■ **Required task**: Lay out the material from the line with "Toggle the Select checkbox in PCB Library" through the end of the material as a two-column CSV with the headers input and output, one row per entry: its text in one quoted field and its answer in the other, with line breaks turned into spaces. Leave the pictures out.

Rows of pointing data
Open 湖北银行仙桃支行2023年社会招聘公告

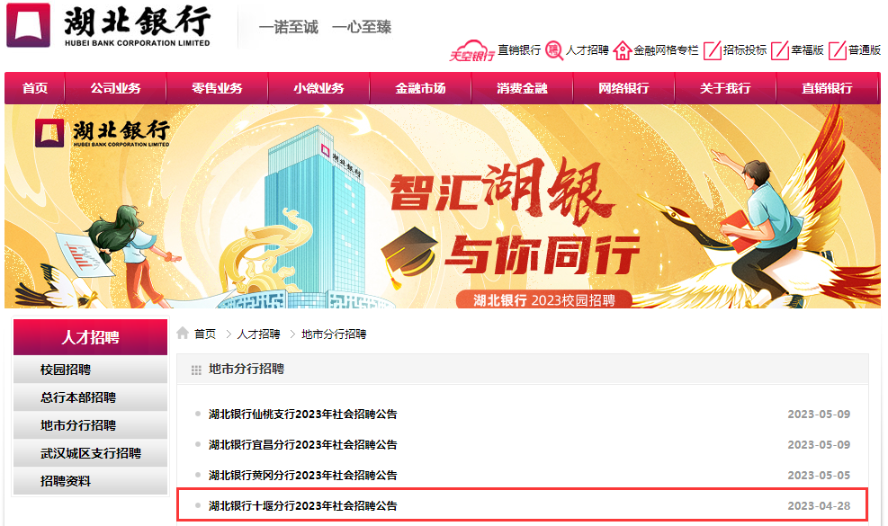click(303, 415)
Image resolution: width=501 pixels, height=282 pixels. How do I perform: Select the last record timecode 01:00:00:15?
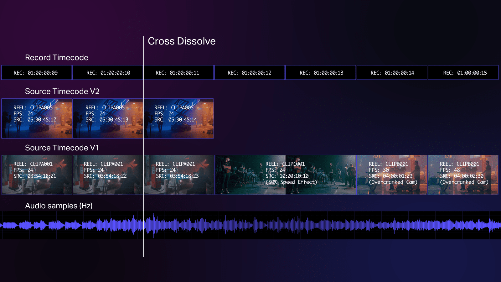pos(463,72)
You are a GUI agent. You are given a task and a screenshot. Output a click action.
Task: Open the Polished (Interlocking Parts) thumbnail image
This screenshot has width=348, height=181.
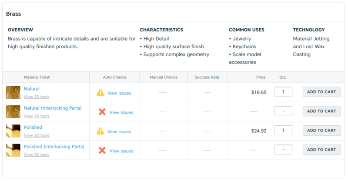[13, 151]
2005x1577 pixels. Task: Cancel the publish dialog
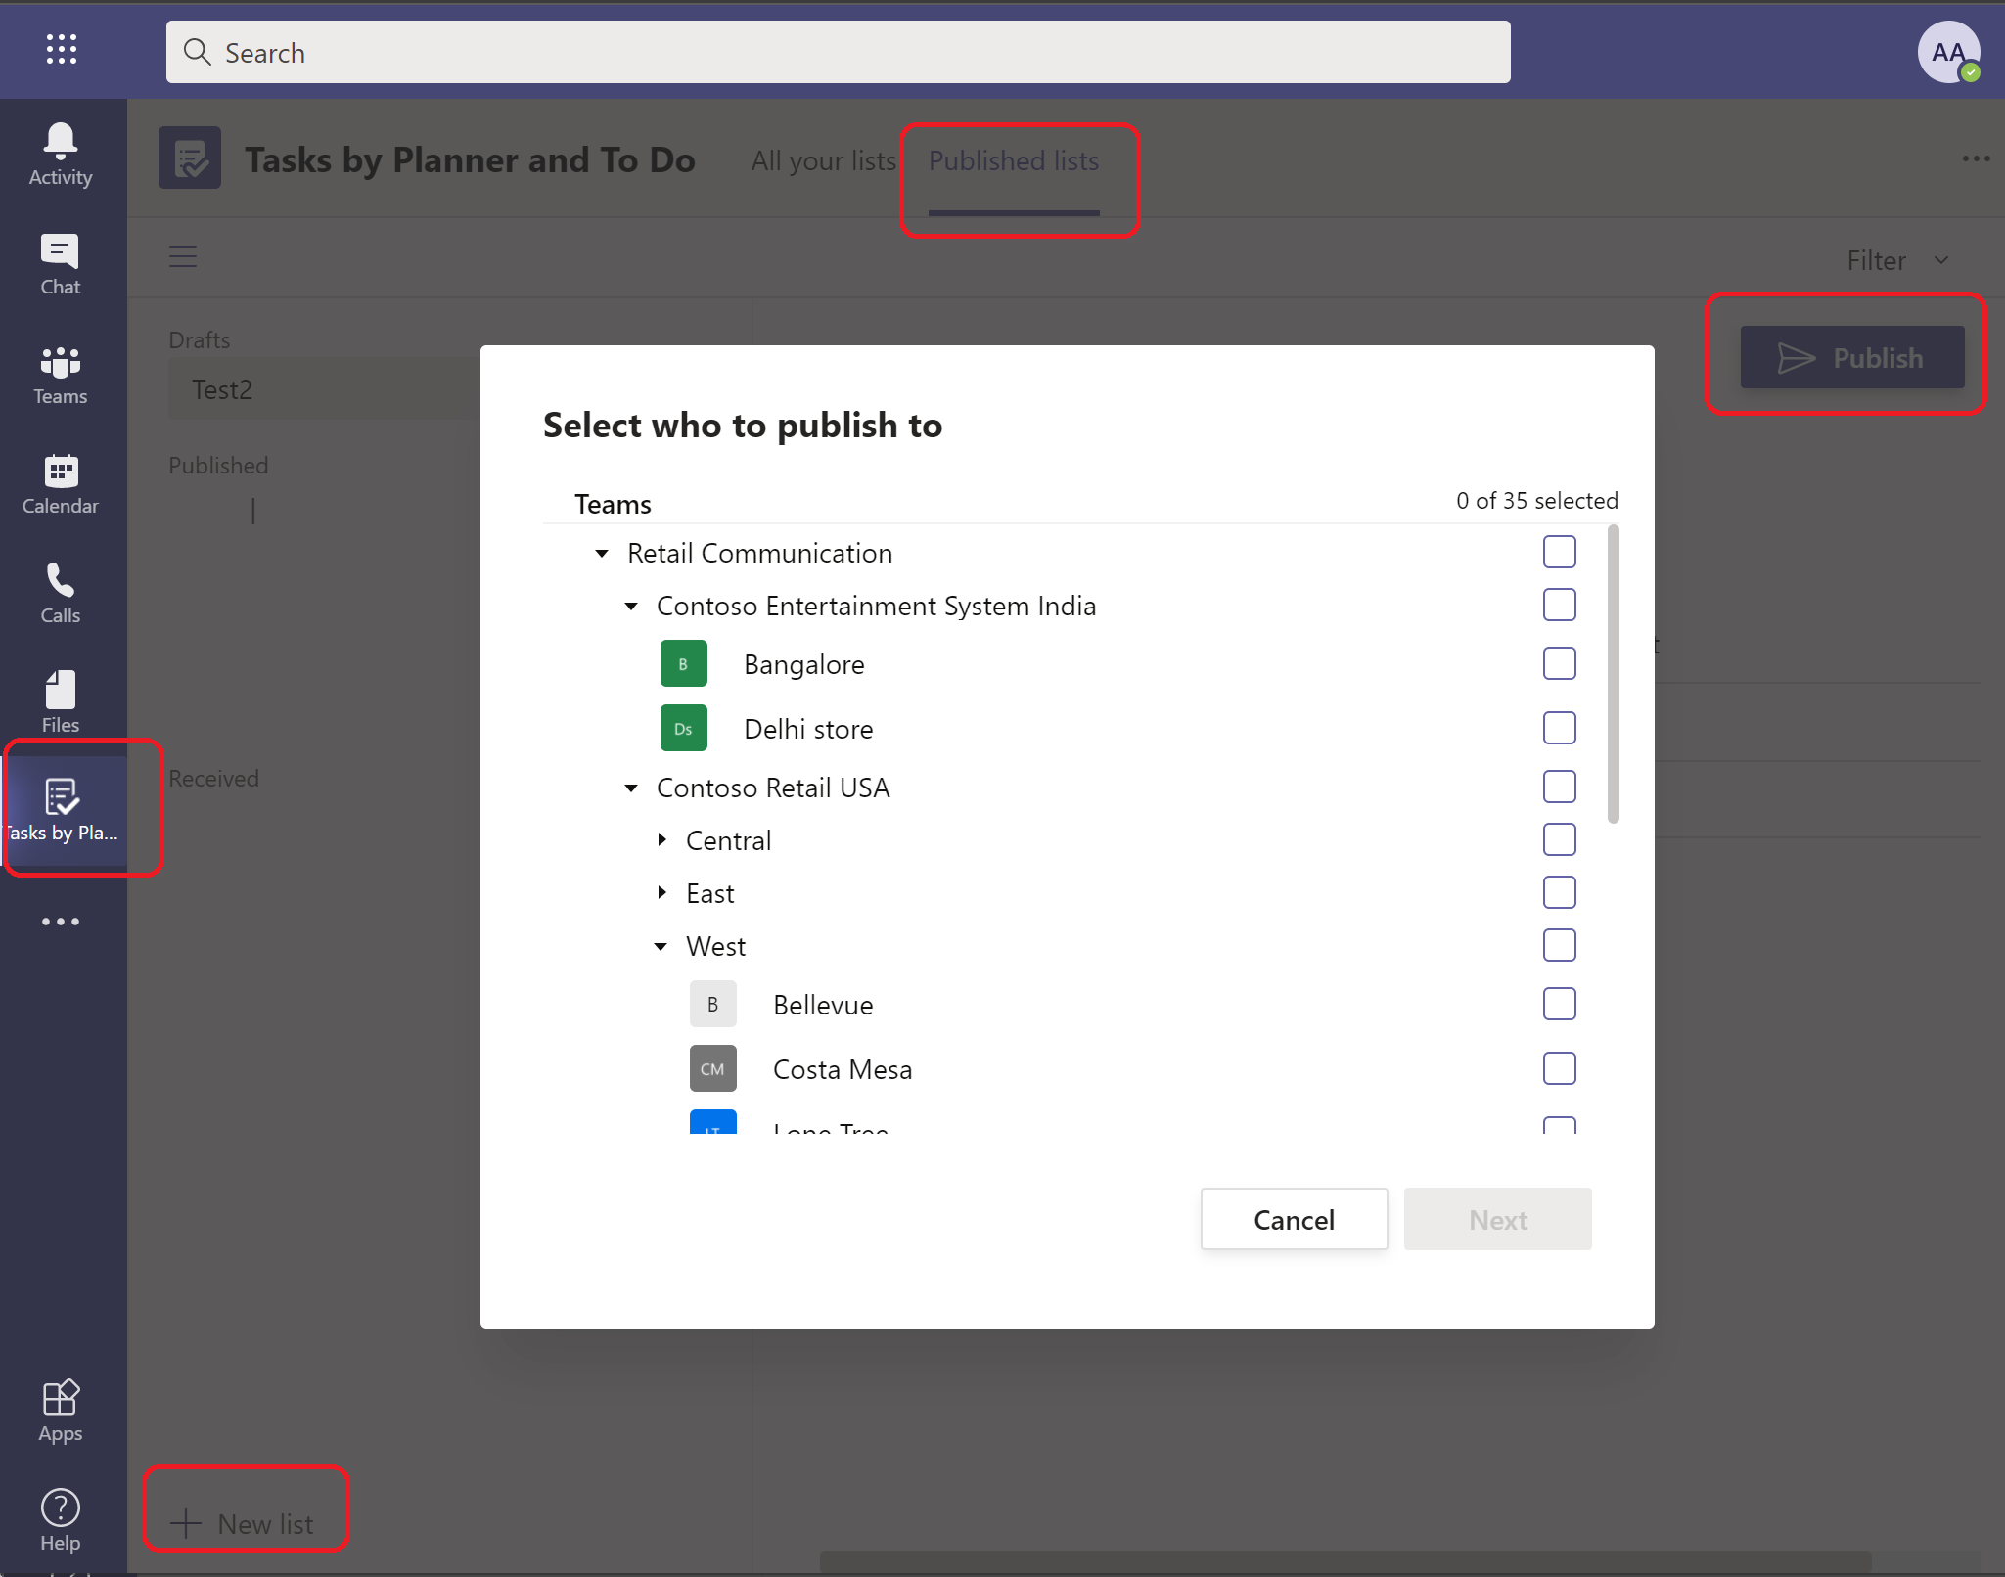pos(1294,1217)
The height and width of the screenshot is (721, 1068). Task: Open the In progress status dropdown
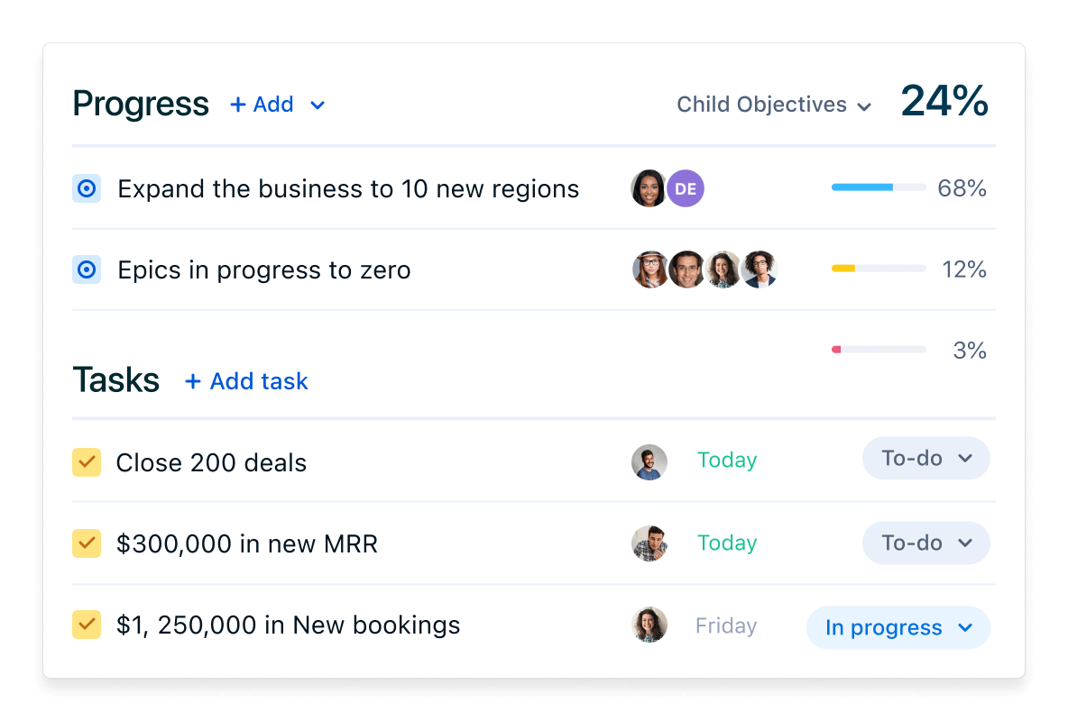(x=898, y=627)
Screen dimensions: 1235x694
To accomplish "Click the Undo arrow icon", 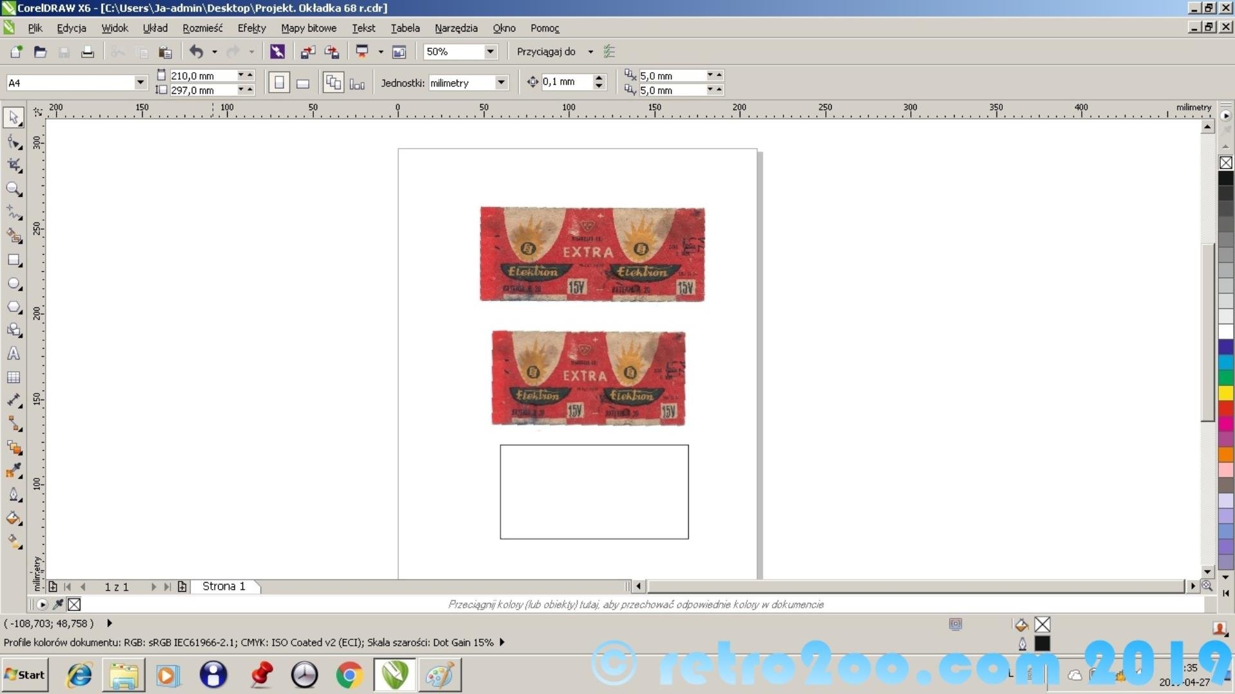I will (x=196, y=51).
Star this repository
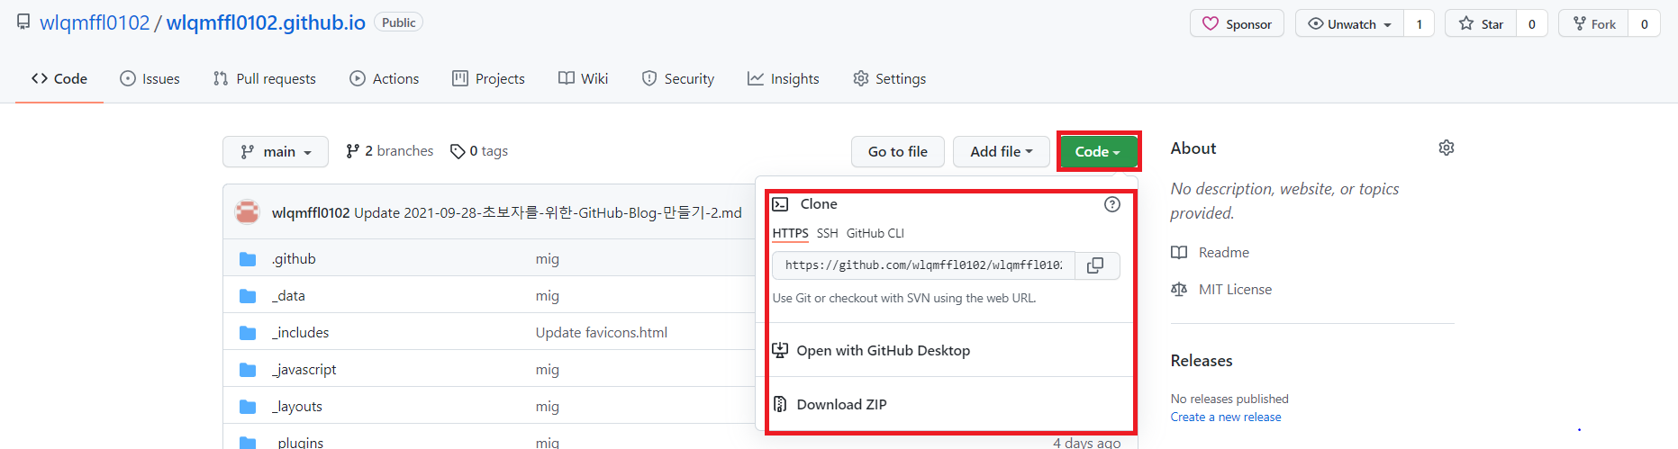The width and height of the screenshot is (1678, 449). (x=1481, y=24)
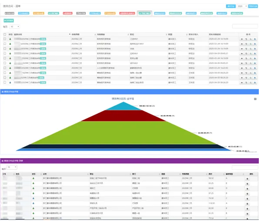Click the eye view icon in first row
This screenshot has height=222, width=261.
(242, 39)
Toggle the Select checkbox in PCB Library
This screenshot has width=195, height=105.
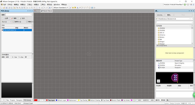coord(13,22)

■ **Right answer**:
input,output
"Toggle the Select checkbox in PCB Library This screenshot has width=195, height=105.","coord(13,22)"